= Instructions to follow =
Find the line containing "Open the Snipping Tool in taskbar" in the entries below. Restate it and each line after it, word for word, up to and including the line containing "Open the search icon".

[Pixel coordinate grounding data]
·····
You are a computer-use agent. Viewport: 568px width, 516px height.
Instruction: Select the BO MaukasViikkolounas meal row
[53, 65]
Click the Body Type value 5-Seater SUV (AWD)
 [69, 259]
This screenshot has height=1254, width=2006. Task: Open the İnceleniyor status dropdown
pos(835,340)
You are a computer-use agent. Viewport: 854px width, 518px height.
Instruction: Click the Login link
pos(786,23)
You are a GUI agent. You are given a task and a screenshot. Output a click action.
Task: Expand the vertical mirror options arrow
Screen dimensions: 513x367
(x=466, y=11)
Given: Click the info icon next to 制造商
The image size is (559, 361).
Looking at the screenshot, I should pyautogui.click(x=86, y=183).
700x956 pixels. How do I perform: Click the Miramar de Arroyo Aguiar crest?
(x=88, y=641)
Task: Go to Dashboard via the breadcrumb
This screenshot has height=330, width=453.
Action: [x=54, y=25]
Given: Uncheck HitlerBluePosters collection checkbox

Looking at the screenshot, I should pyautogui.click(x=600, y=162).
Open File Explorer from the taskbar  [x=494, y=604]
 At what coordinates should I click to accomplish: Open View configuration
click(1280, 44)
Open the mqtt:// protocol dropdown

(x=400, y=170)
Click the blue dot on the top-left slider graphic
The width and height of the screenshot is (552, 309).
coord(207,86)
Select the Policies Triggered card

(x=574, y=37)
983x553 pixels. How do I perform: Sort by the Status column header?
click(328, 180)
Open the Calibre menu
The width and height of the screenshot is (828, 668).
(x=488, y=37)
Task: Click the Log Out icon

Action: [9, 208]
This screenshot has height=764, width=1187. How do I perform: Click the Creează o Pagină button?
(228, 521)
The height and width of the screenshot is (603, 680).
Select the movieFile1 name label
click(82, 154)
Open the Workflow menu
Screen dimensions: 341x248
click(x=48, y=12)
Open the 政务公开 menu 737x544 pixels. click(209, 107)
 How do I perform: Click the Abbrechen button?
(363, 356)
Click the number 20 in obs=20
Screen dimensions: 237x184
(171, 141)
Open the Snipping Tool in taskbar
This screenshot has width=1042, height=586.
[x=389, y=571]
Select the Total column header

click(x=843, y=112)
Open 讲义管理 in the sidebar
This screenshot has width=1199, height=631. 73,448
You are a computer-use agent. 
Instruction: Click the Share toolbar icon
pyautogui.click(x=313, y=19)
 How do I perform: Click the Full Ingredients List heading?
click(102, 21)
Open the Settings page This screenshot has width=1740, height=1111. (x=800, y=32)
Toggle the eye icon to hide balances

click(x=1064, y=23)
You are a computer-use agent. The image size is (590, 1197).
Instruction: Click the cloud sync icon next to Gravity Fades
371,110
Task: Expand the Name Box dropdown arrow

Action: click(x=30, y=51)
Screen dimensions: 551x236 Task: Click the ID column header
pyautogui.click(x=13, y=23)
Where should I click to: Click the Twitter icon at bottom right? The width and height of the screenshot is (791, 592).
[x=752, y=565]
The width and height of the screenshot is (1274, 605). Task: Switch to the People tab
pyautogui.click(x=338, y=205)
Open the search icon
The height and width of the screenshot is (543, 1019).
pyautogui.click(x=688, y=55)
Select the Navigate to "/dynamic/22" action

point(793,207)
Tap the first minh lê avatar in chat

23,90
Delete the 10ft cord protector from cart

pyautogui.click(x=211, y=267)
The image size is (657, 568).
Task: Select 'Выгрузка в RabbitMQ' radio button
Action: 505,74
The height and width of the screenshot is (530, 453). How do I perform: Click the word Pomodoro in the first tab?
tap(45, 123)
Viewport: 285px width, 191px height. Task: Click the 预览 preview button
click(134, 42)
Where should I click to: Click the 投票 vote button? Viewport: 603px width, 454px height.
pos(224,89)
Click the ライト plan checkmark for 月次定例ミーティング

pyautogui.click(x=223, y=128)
·····
= Result below =
Open the Snipping Tool in taskbar
This screenshot has width=1042, height=586.
[x=389, y=571]
Select the Total column header

click(x=843, y=112)
Open 讲义管理 in the sidebar
This screenshot has width=1199, height=631. 73,448
You are a computer-use agent. 
Instruction: Click the Share toolbar icon
pyautogui.click(x=313, y=19)
 How do I perform: Click the Full Ingredients List heading?
click(102, 21)
Open the Settings page This screenshot has width=1740, height=1111. (x=800, y=32)
Toggle the eye icon to hide balances

click(x=1064, y=23)
You are a computer-use agent. The image size is (590, 1197).
Instruction: Click the cloud sync icon next to Gravity Fades
371,110
Task: Expand the Name Box dropdown arrow

Action: click(x=30, y=51)
Screen dimensions: 551x236 Task: Click the ID column header
pyautogui.click(x=13, y=23)
Where should I click to: Click the Twitter icon at bottom right? The width and height of the screenshot is (791, 592).
[x=752, y=565]
The width and height of the screenshot is (1274, 605). Task: Switch to the People tab
pyautogui.click(x=338, y=205)
Open the search icon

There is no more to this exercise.